Who Knows The ABCs of Finance?

Annamaria Lusardi recently posted a working paper, Financial Literacy: Do People Know the ABCs of FInance? to SSRN. The abstract reads,

Increasingly, individuals are in charge of their own financial security and are confronted with ever more complex financial instruments. However, there is evidence that many individuals are not well-equipped to make sound saving decisions. This paper looks at financial literacy, which is defined as the ability to process economic information and make informed decisions about financial planning, wealth accumulation, debt, and pensions. Failure to plan for retirement, lack of participation in the stock market, and poor borrowing behavior can all be linked to ignorance of basic financial concepts. Financial literacy impacts financial decision-making, with implications that apply to individuals, communities, countries, and society as a whole. Given the lack of financial literacy among the population, it may be important to remedy it by adding financial literacy to the school curriculum.

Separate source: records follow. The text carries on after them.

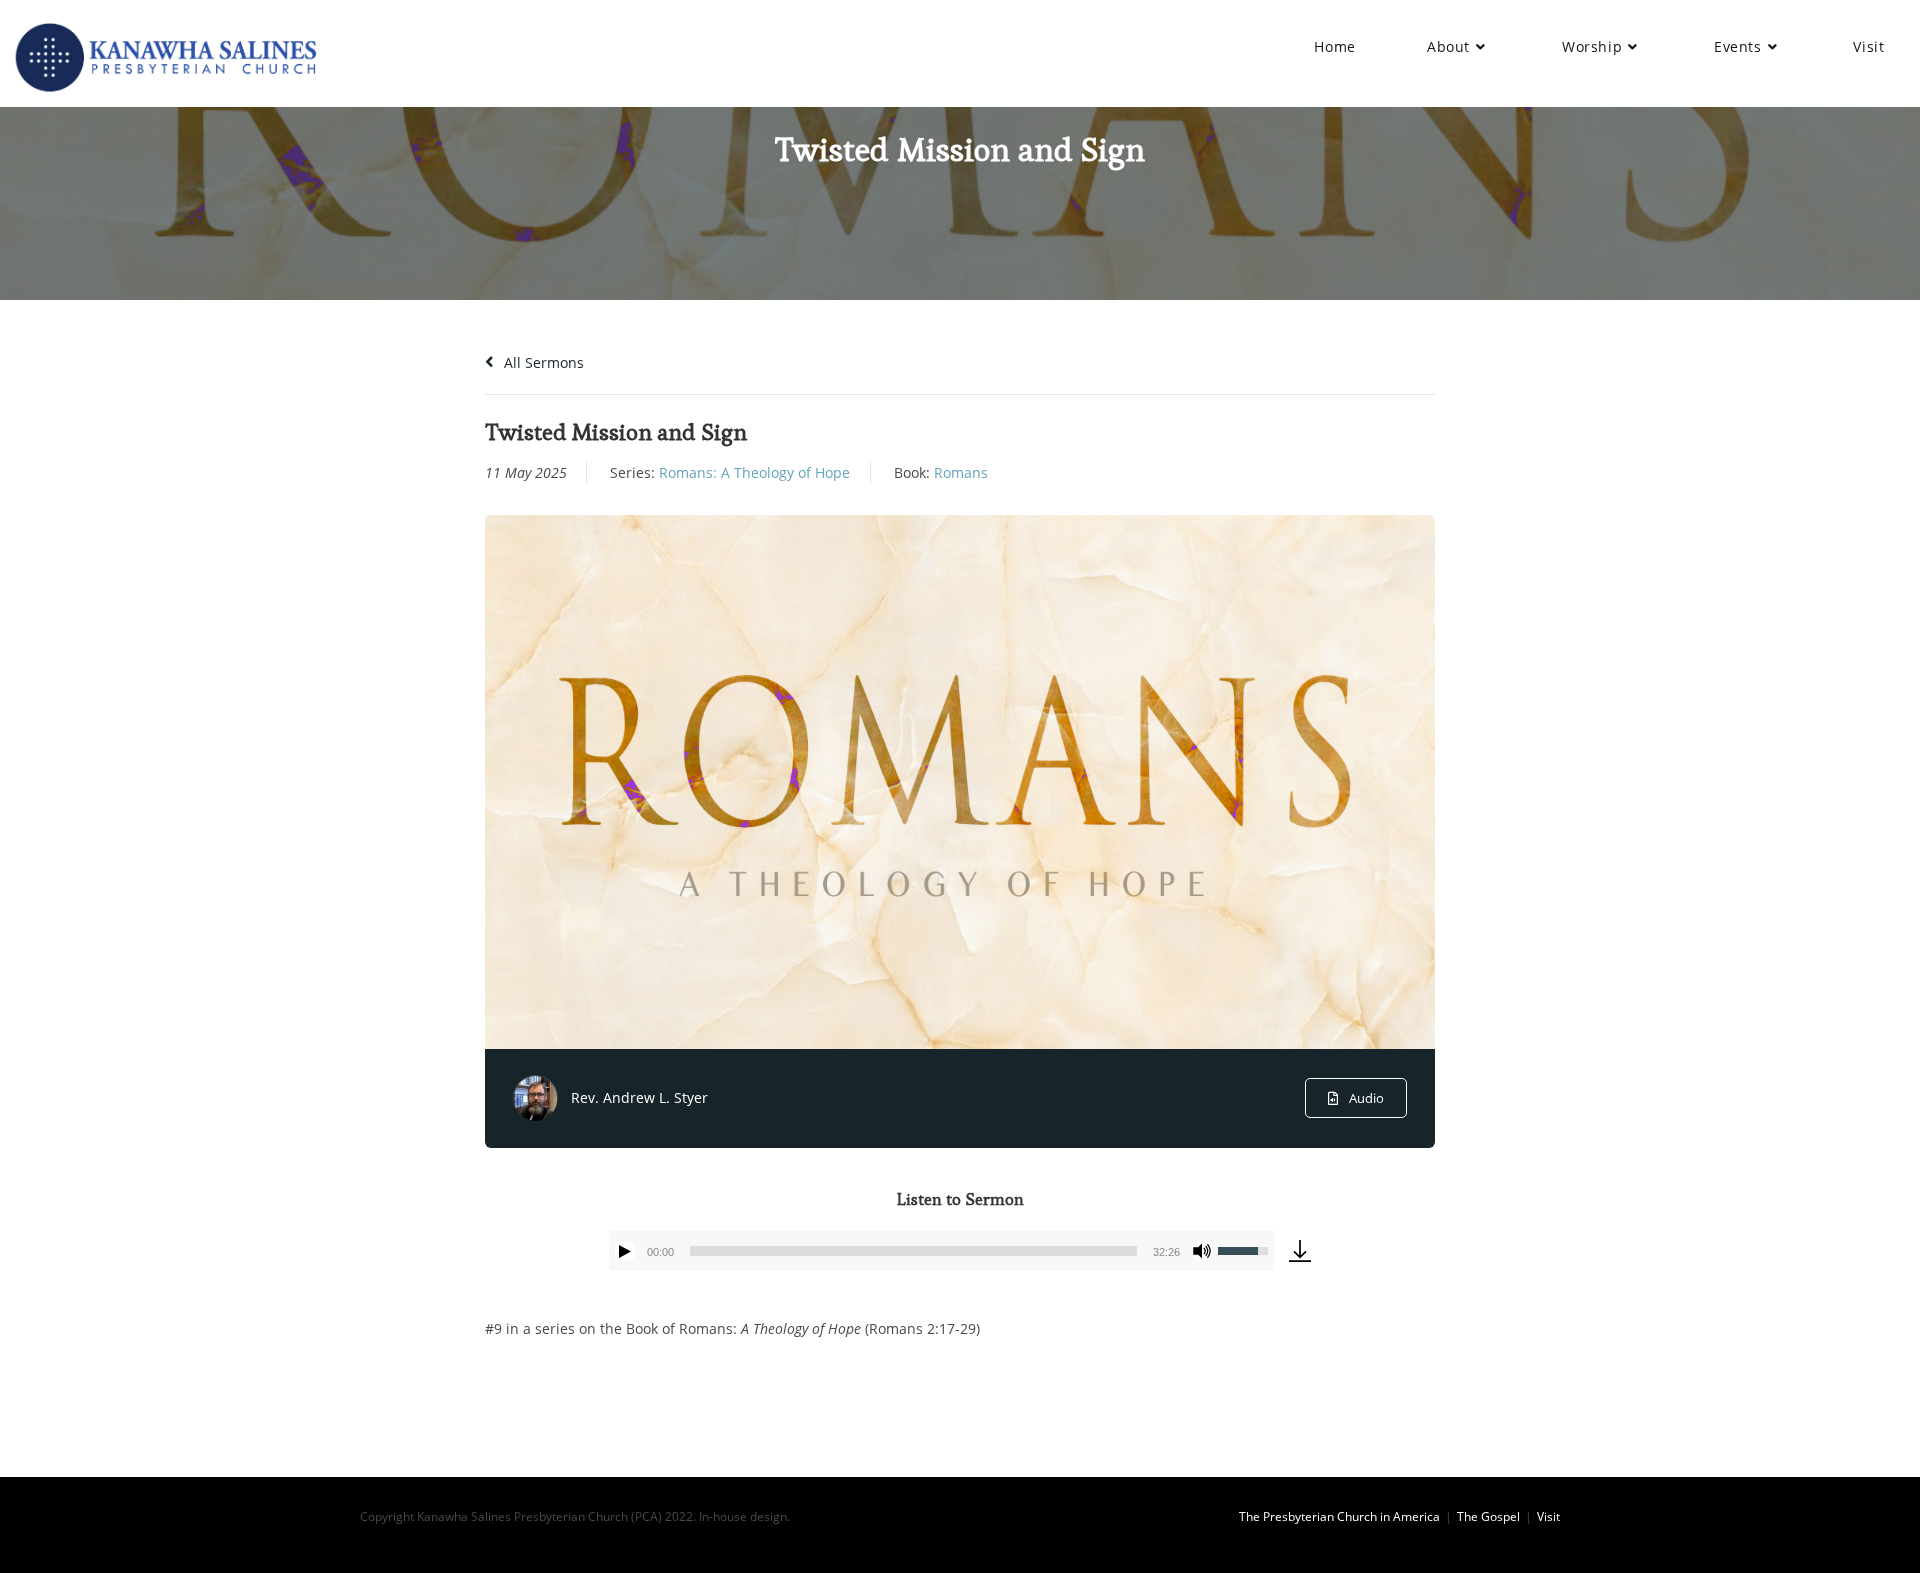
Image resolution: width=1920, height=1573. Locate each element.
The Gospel (1488, 1516)
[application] (941, 1251)
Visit (1548, 1516)
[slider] (913, 1251)
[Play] (625, 1251)
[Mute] (1202, 1251)
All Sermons (542, 362)
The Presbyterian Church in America (1339, 1516)
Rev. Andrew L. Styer (639, 1097)
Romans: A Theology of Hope (754, 472)
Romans (961, 472)
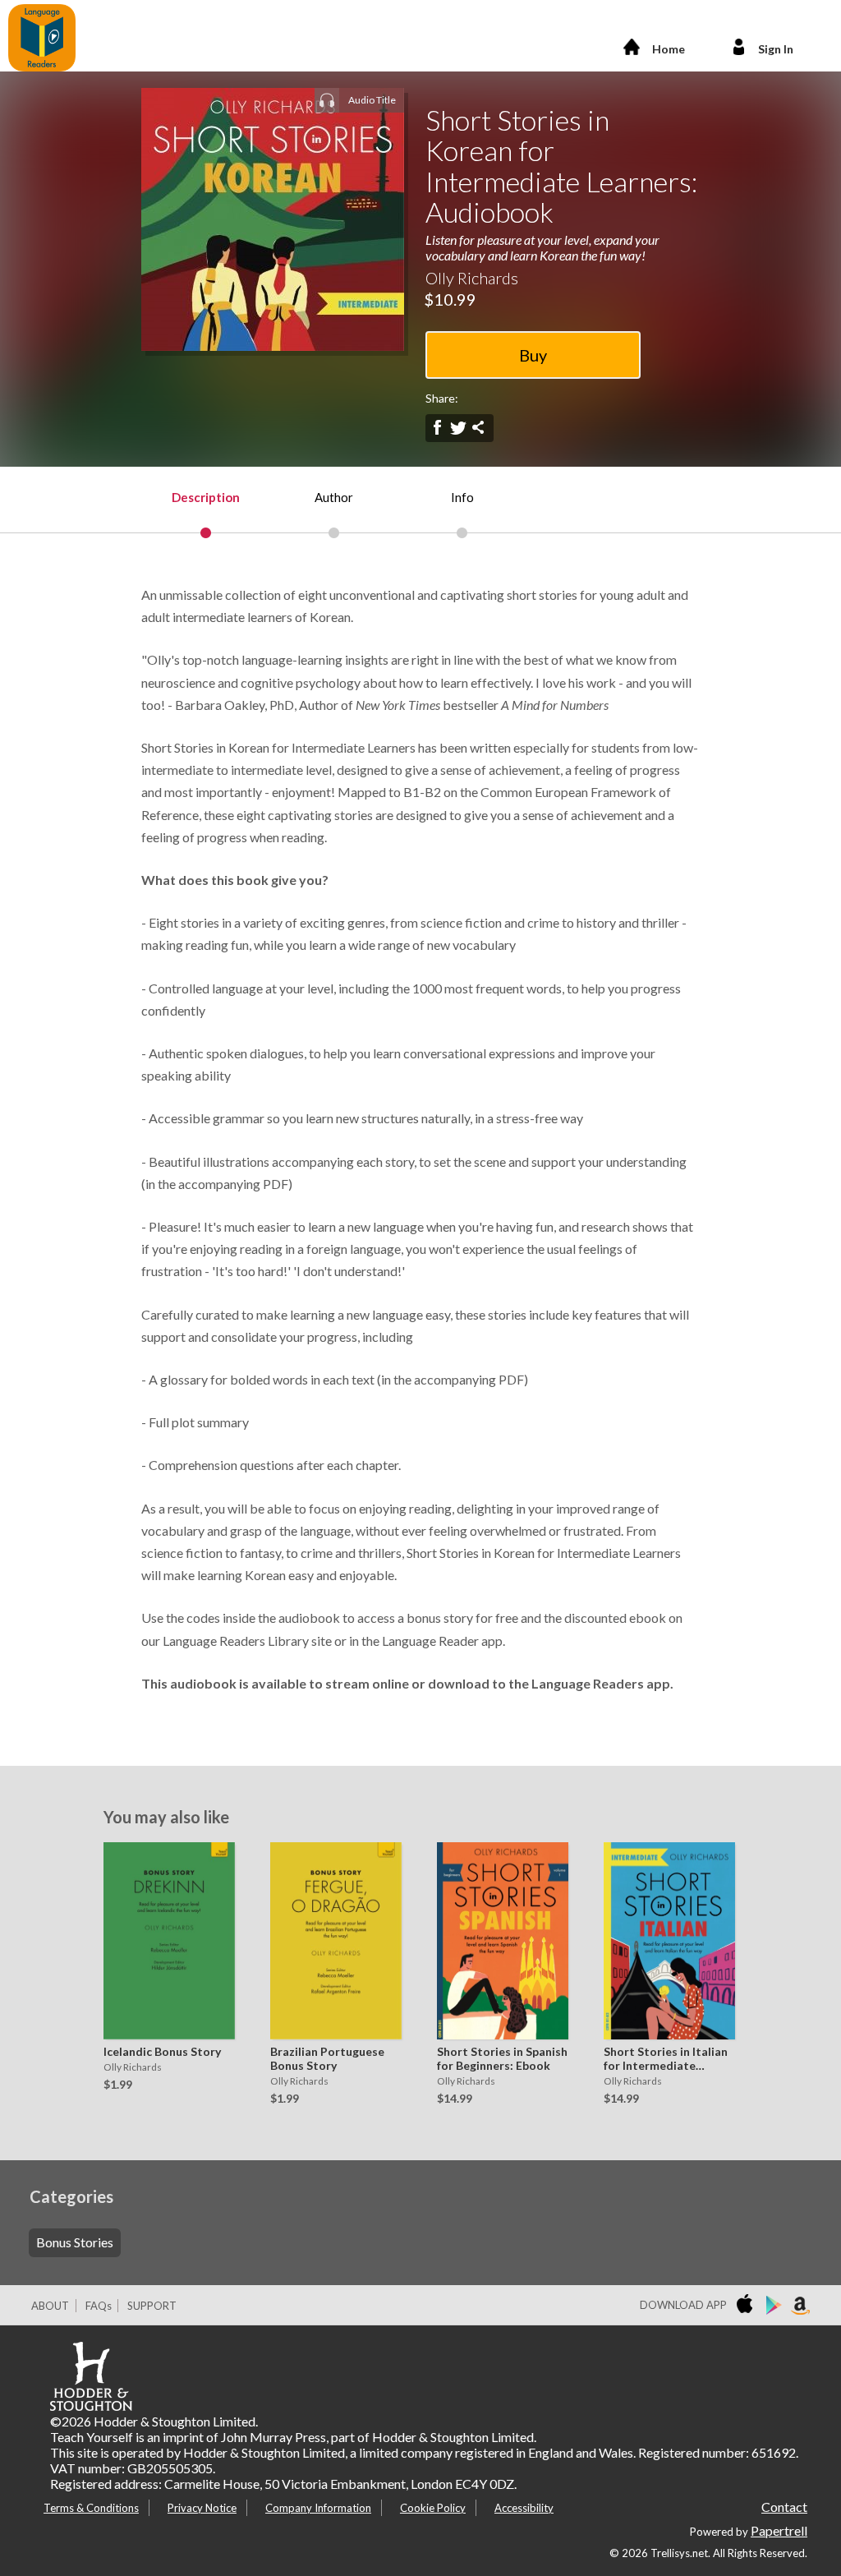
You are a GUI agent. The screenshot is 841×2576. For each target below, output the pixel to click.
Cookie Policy (433, 2507)
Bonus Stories (74, 2242)
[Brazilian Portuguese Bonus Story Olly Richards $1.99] (332, 1940)
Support (152, 2305)
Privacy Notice (202, 2507)
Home (668, 49)
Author (334, 497)
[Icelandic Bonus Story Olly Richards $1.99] (165, 1940)
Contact (784, 2506)
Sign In (775, 49)
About (50, 2305)
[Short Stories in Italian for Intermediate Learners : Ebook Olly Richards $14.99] (665, 1940)
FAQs (98, 2305)
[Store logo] (748, 2305)
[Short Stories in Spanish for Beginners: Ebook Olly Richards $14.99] (498, 1940)
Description (206, 497)
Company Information (318, 2507)
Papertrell (779, 2530)
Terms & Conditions (91, 2507)
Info (462, 497)
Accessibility (524, 2507)
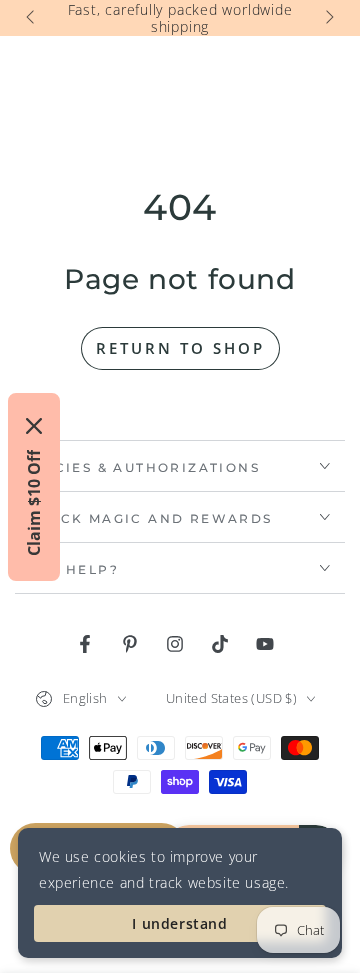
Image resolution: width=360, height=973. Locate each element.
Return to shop (180, 348)
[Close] (34, 426)
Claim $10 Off (34, 503)
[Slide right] (328, 18)
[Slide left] (32, 18)
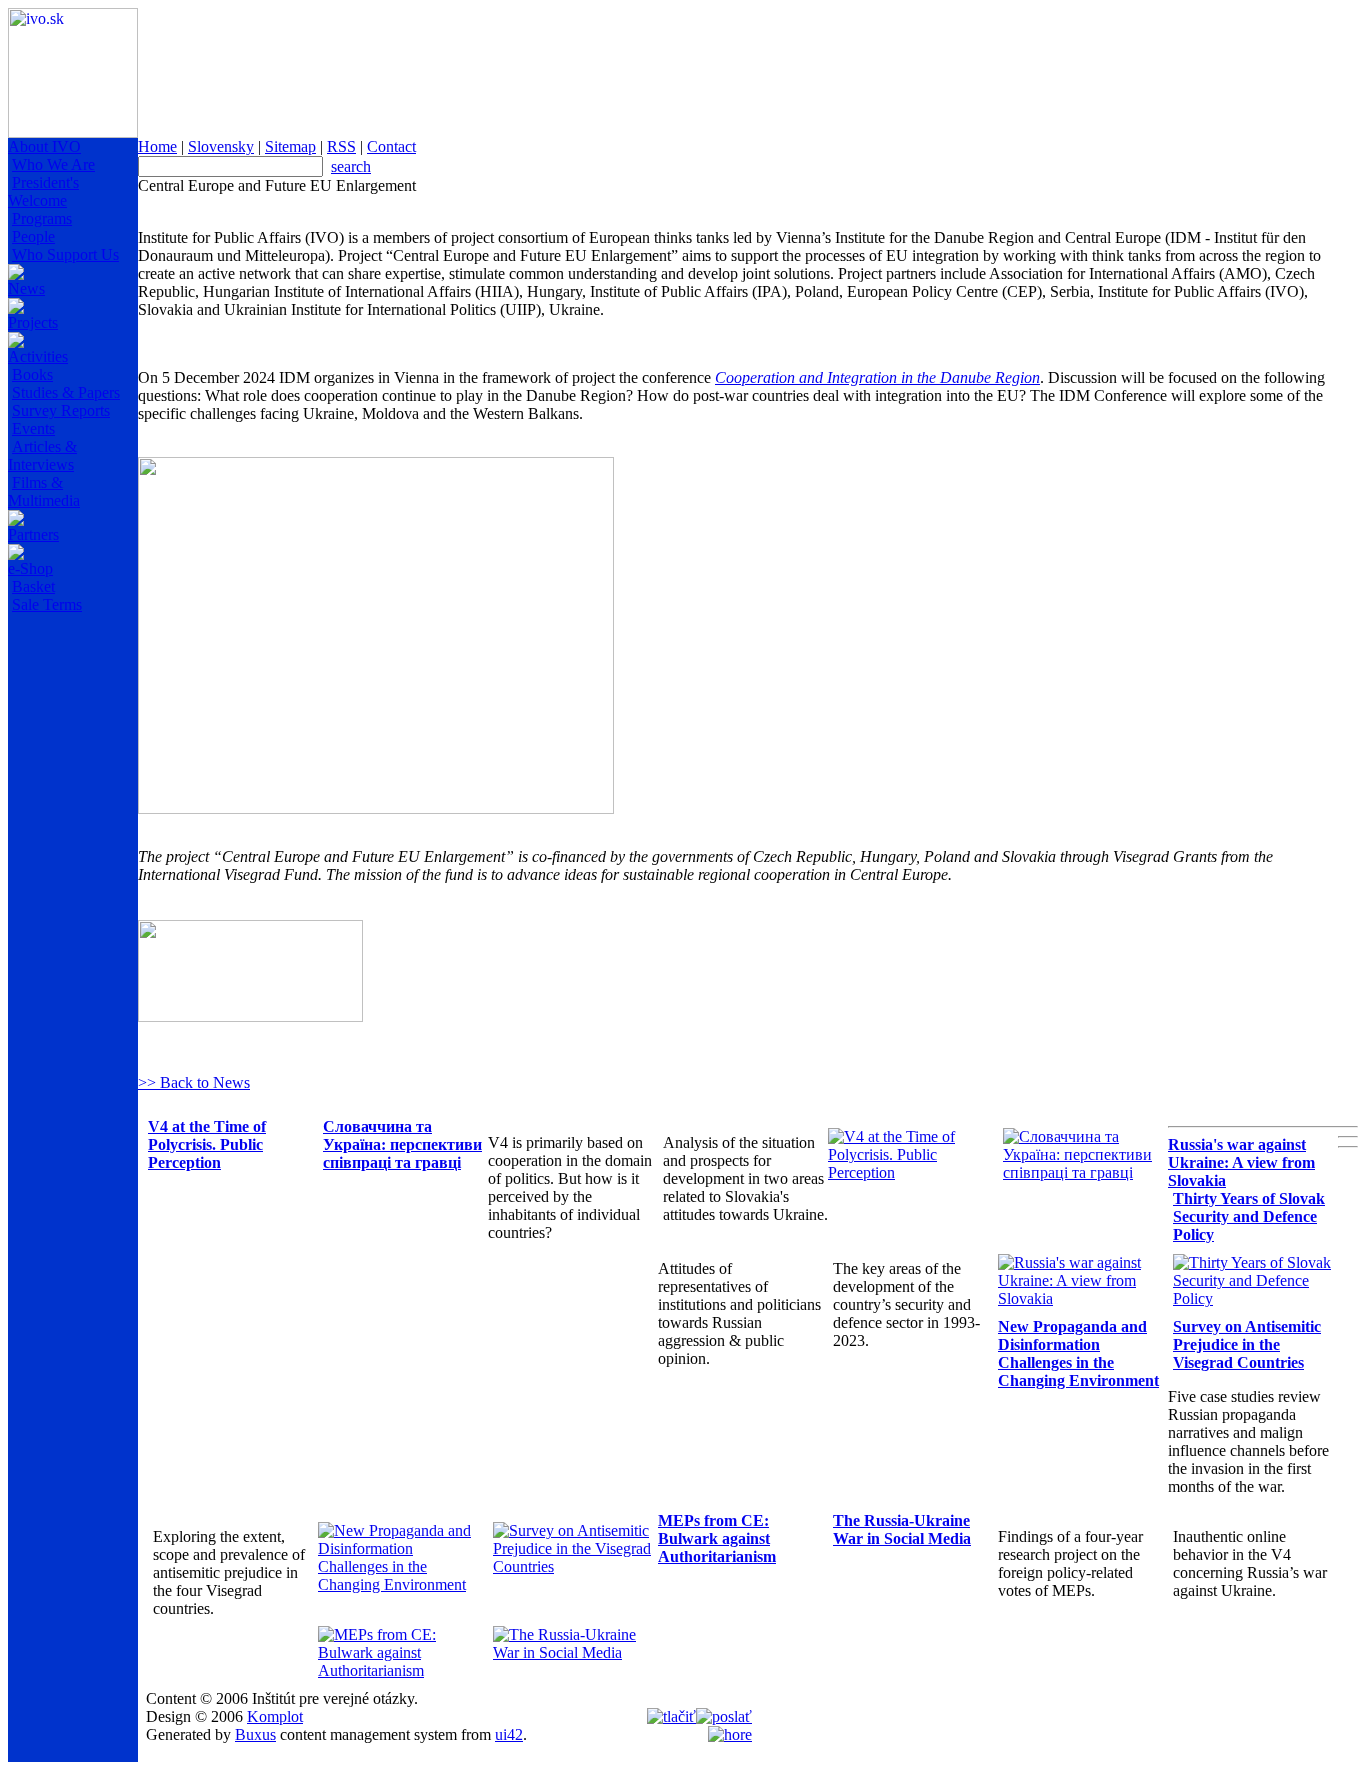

As I have stated previously, not only is financial literacy in bad shape, but efforts to improve it have not proven to be very effective. Lusardi’s paper has some sobering findings:

most individuals in the United States and in other countries cannot
perform simple calculations and do not understand basic financial concepts such as interest compounding, the difference between nominal and real values, and risk diversification. Knowledge of more complex concepts, such as the difference between bonds and stocks, the workings of mutual funds, and basic asset pricing, is even scarcer. Financial illiteracy is widespread among the general population and particularly acute among specific demographic groups, such as women, the young and the old, and those with low educational attainment. (3)

Because evidence does not demonstrate that additional financial education is all that effective, I take a different lesson from Lusardi’s review of survey results. The government should take an active role in regulating financial markets to protect consumers from abusive behavior and to encourage them to make good financial decisions. Financial education is no replacement for consumer protection.

Tax Incentives for Sustainable Homeownership

Harris, Steuerle and Eng have published New Perspectives on Homeownership Tax Incentives in Tax Notes. The report presents

three tax reforms designed to promote homeownership that are fundamentally different from earlier proposals. Many of those earlier proposals would convert existing deductions into credits but would mistakenly, in our view, perpetuate flaws in the current system — namely, the failure to adequately promote the accumulation of home equity. The reforms examined here instead share the common characteristic of subsidizing homeownership through a channel other than the deductibility of mortgage interest, which is the largest tax expenditure for housing. These reforms include a first-time home buyer tax credit, a refundable tax credit for property taxes paid, and an annual flat amount tax credit for homeowners — all largely paid for by restricting the home mortgage interest deduction to a rate of 15 percent. Although far from perfect, these reforms would provide a better and more efficient allocation of housing subsidies and ultimately provide a somewhat larger incentive for wealth accumulation than current policy does. Our simulations show that relative to existing incentives, each policy would raise home prices and make the tax code more progressive. (1315)

This report has some drawbacks, such as overstating the case that empirical studies reinforce “the notion that homeownership improves American communities.” (1315) In fact, the empirical literature is decidedly ambiguous about the spillover and wealth accumulation effects of homeownership, particularly when the last few years are taken into account (I discuss these ambiguities here).

But the report also presents some creative ways to change the incentives that are found in the tax code. They argue, for instance, that it is better to incentivize the accumulation of home equity than unfettered mortgage borrowing. And they make proposals that would do just that.  Worth a read.